93. A renovação do Concílio Vaticano II situa os leigos no seio do povo de Deus, em uma Igreja toda ela ministerial, que tem no sacramento do batismo o fundamento da identidade e da missão de todo cristão. “Os leigos são fiéis que, pelo batismo, foram incorporados a Cristo, constituídos no povo de Deus e, a seu modo, tornados participantes do múnus sacerdotal, profético e régio de Cristo, exercendo assim o seu papel na missão de todo o povo cristão na Igreja e no mundo” (LG 31). Desta tríplice relação, com Cristo, com a Igreja e com o mundo, nasce a vocação e a missão do laicato. A Igreja na Amazônia, em vista de uma sociedade justa e solidária no cuidado da “Casa comum”, quer fazer dos leigos e leigas atores privilegiados. Sua atuação tem sido e é vital, tanto na coordenação das comunidades eclesiais, no exercício dos ministérios, como em seu compromisso profético em um mundo inclusivo para todos, que tem em seus mártires um testemunho que nos interpela. 

94. Como expressão da corresponsabilidade de todos os balizados na Igreja e do exercício do sensus fidei de todo o Povo de Deus, surgiram as assembleias e os conselhos pastorais em todos os âmbitos eclesiais, assim como as equipes de coordenação dos diversos serviços pastorais e os ministérios confiados aos leigos. Reconhecemos a necessidade de fortalecer e ampliar os espaços de participação do laicato, tanto na consulta como na tomada de decisões, na vida e na missão da Igreja. 

95. Embora a missão no mundo seja tarefa de todo batizado, o Concílio Vaticano II sublinhou a missão dos leigos: “a esperança de uma Nova Terra, longe de atenuar, antes deve impulsionar a solicitude pelo aperfeiçoamento desta terra” (GS 39). É urgente que a Igreja na Amazônia promova e confira ministérios para homens e mulheres de maneira equitativa. O tecido da Igreja local, também na Amazônia, é garantido pelas pequenas comunidades eclesiais missionárias que cultivam a fé, escutam a Palavra e celebram juntas a vida do povo. É a Igreja de homens e mulheres batizados que devemos consolidar, promovendo a ministerialidade e, sobretudo, a consciência da dignidade batismal. 

96. Além disso, o Bispo pode confiar, por um mandato por tempo determinado, diante da ausência de presbíteros nas comunidades, o exercício da sua solicitude pastoral a uma pessoa não revestida de carácter sacerdotal, membro da comunidade. Os personalismos devem ser evitados e, portanto, será um serviço rotativo. O Bispo poderá constituir este ministério em nome da comunidade cristã com um mandato oficial através de um ato ritual para que a pessoa responsável pela comunidade seja também reconhecida a nível civil e local. Fica sempre o presbítero com o poder e faculdade de pároco, como responsável da comunidade.

LISTAGEM DE DADOS

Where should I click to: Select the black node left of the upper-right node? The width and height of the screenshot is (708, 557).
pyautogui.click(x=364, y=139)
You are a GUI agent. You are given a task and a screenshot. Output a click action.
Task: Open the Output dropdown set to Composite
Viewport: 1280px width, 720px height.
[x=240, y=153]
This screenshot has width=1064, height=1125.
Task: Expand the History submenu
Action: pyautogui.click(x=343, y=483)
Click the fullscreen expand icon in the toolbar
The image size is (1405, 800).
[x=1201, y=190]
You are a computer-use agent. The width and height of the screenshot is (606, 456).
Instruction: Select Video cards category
---
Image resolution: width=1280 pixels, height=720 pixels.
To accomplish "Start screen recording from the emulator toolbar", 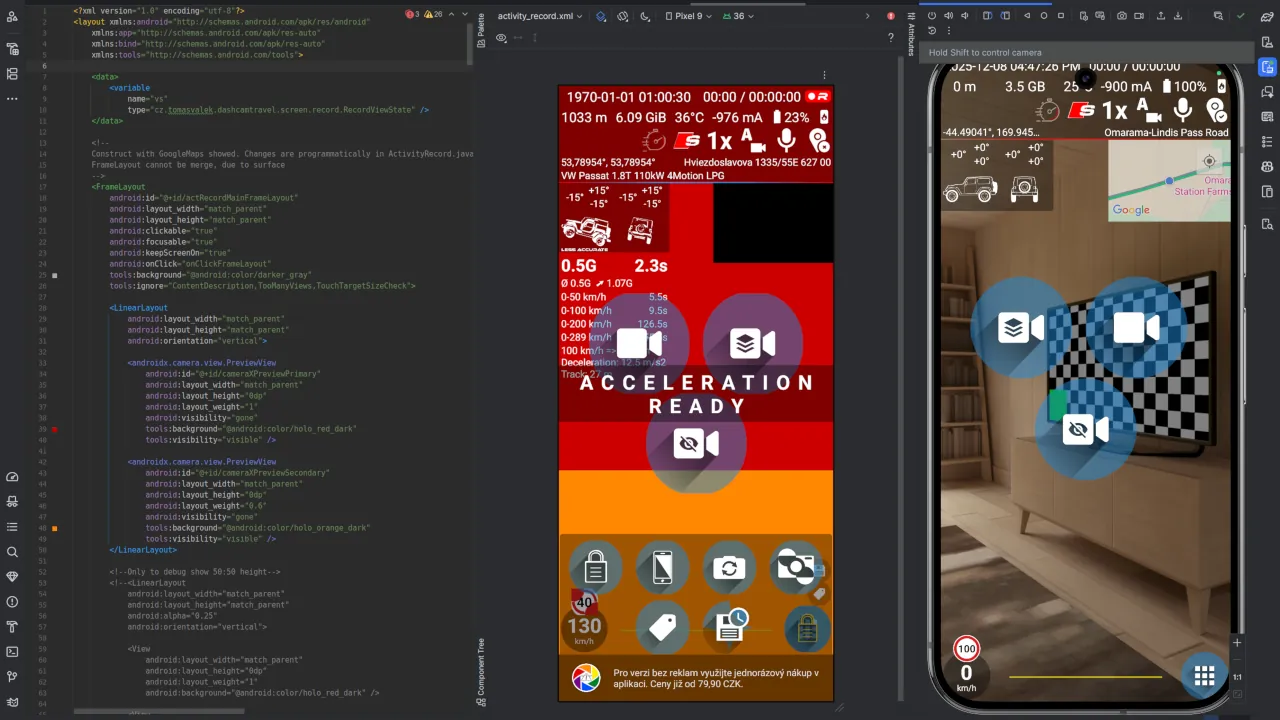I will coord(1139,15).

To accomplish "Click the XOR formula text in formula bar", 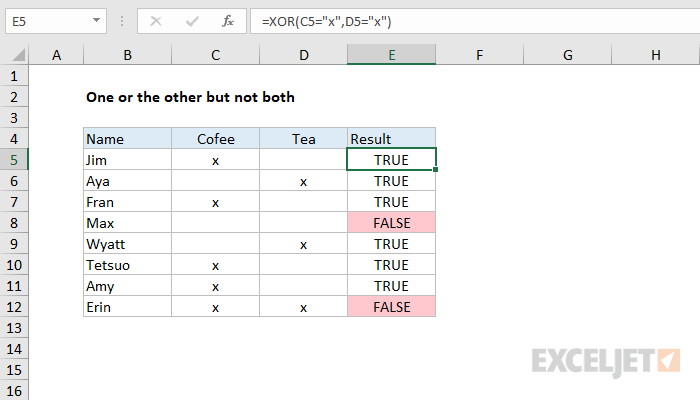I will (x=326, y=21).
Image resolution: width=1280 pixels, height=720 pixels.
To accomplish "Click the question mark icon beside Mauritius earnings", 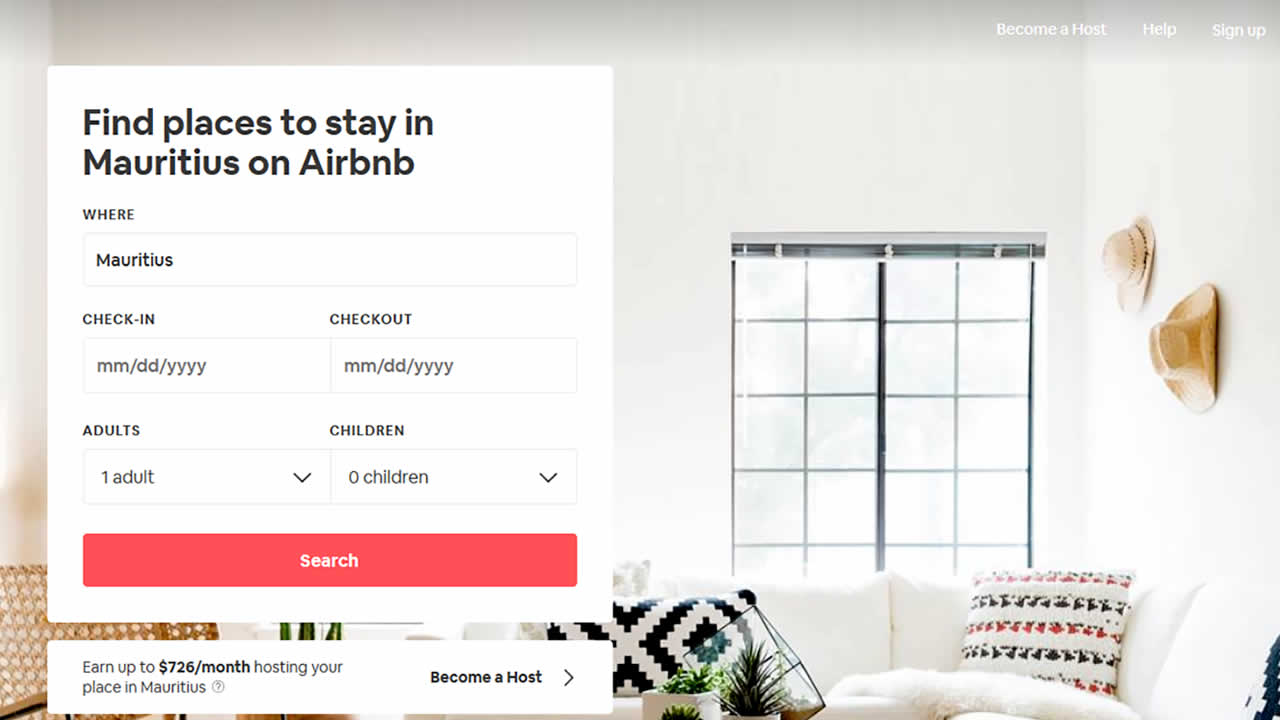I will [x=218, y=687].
--
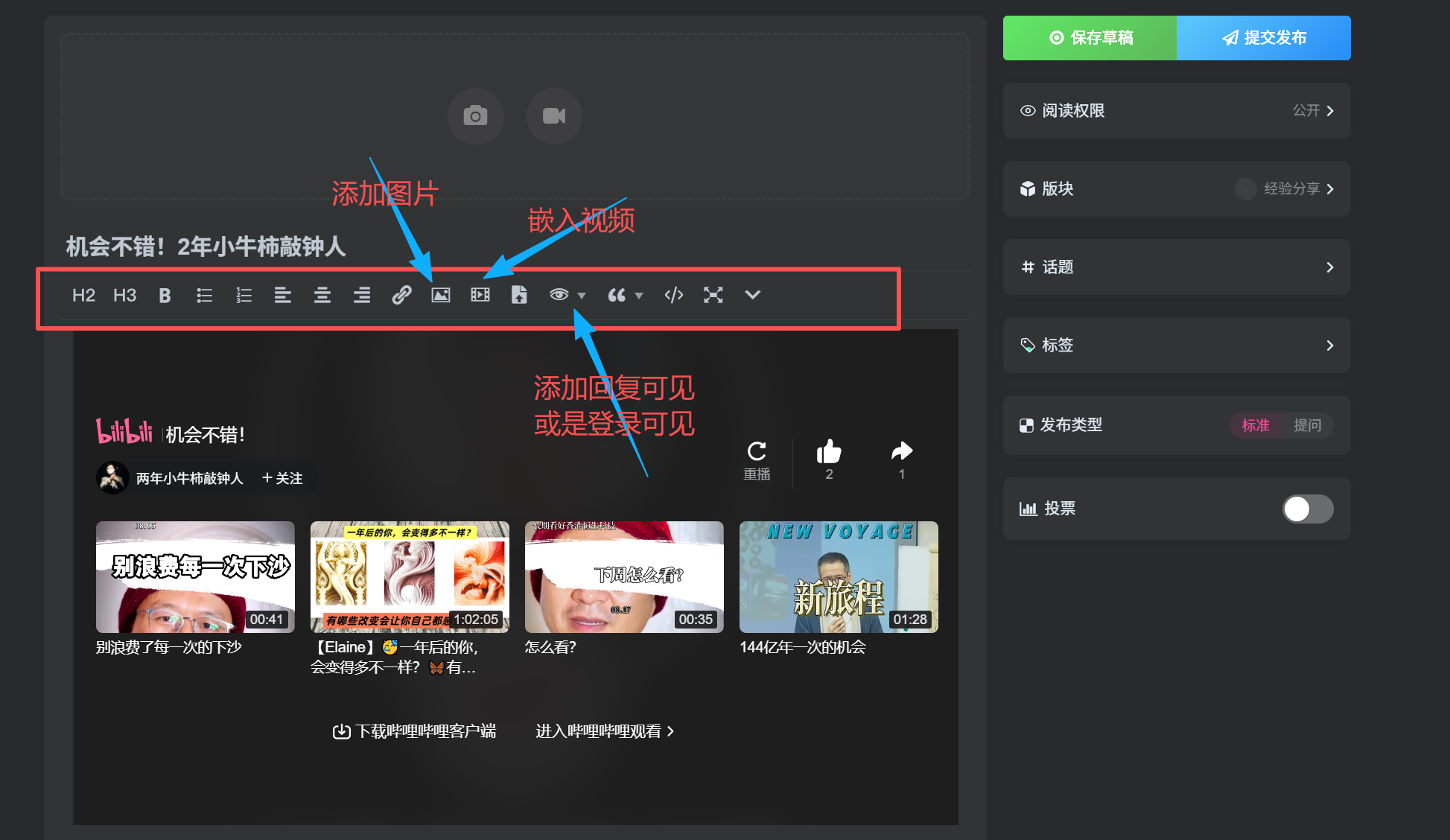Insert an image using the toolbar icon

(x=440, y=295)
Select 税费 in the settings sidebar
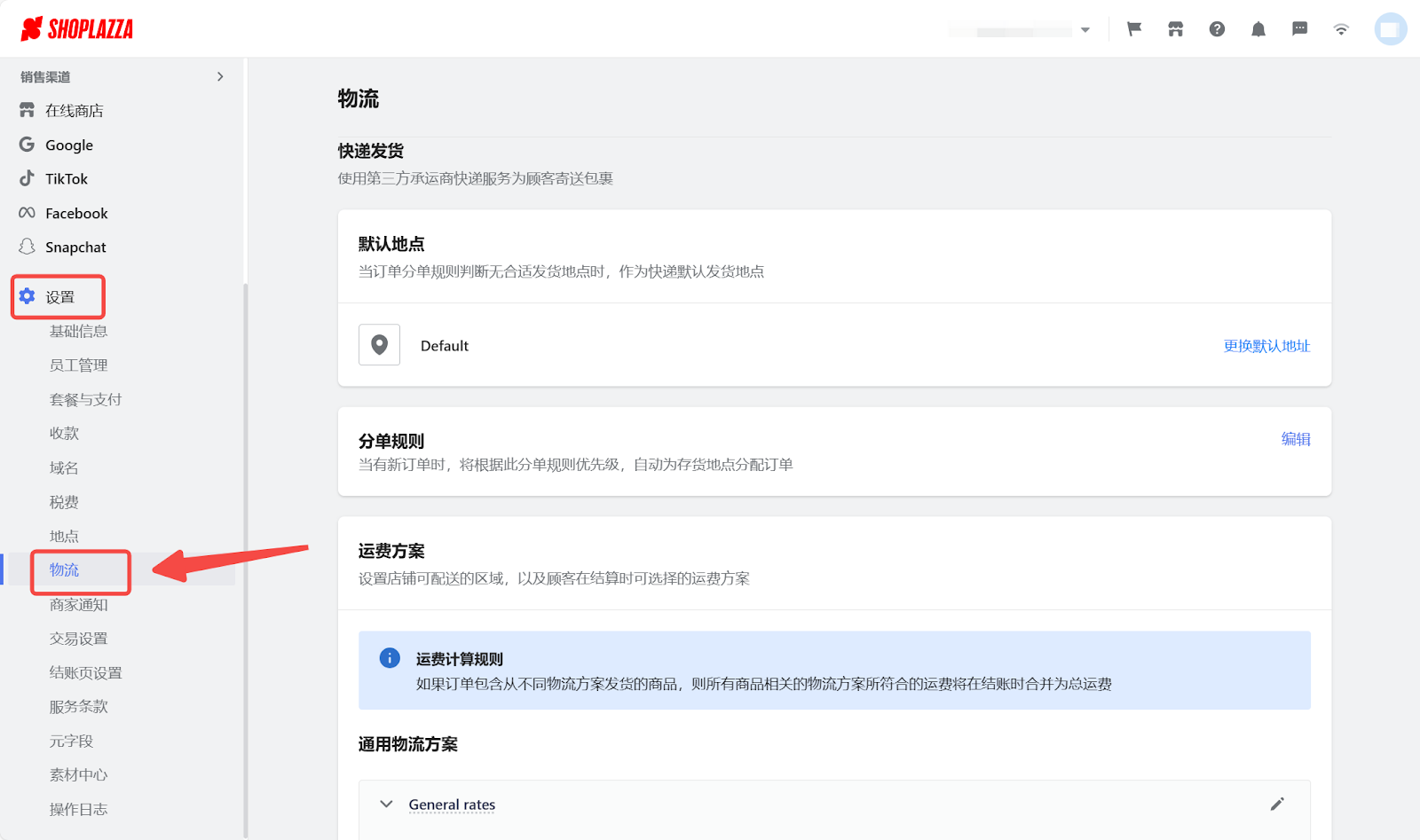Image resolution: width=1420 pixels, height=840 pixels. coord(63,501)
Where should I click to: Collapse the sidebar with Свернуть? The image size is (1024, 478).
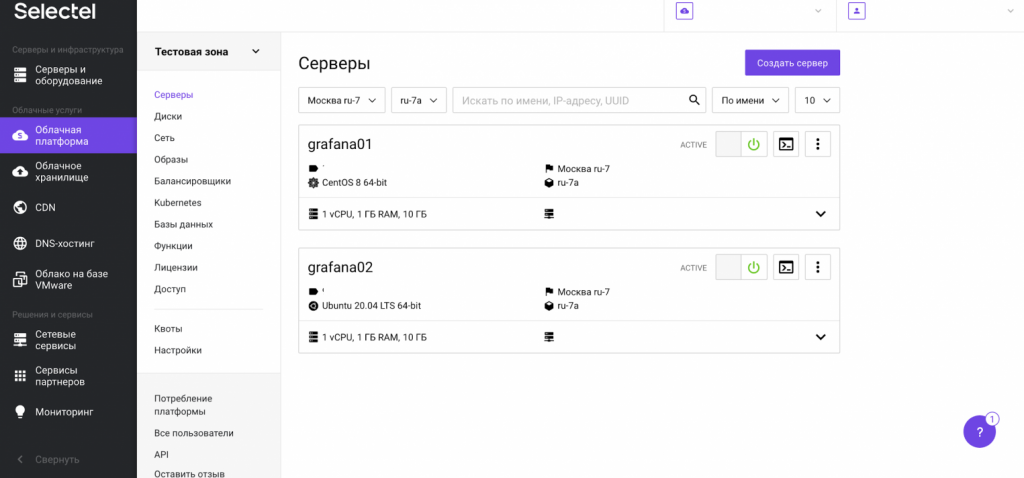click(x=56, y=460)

INSTRUÇÕES E REQUISITOS
Responda, com base no texto sobre os leigos na Igreja da Amazônia:
1. Qual sacramento é apresentado como fundamento da identidade e da missão de todo cristão?
2. Para quem a Igreja na Amazônia deve promover e conferir ministérios, e de que maneira?
3. Quem fica sempre com o poder e a faculdade de pároco?
Responda com base apenas no texto.

RESPOSTA ESCRITA
1. O batismo.
2. Para homens e mulheres, de maneira equitativa.
3. O presbítero.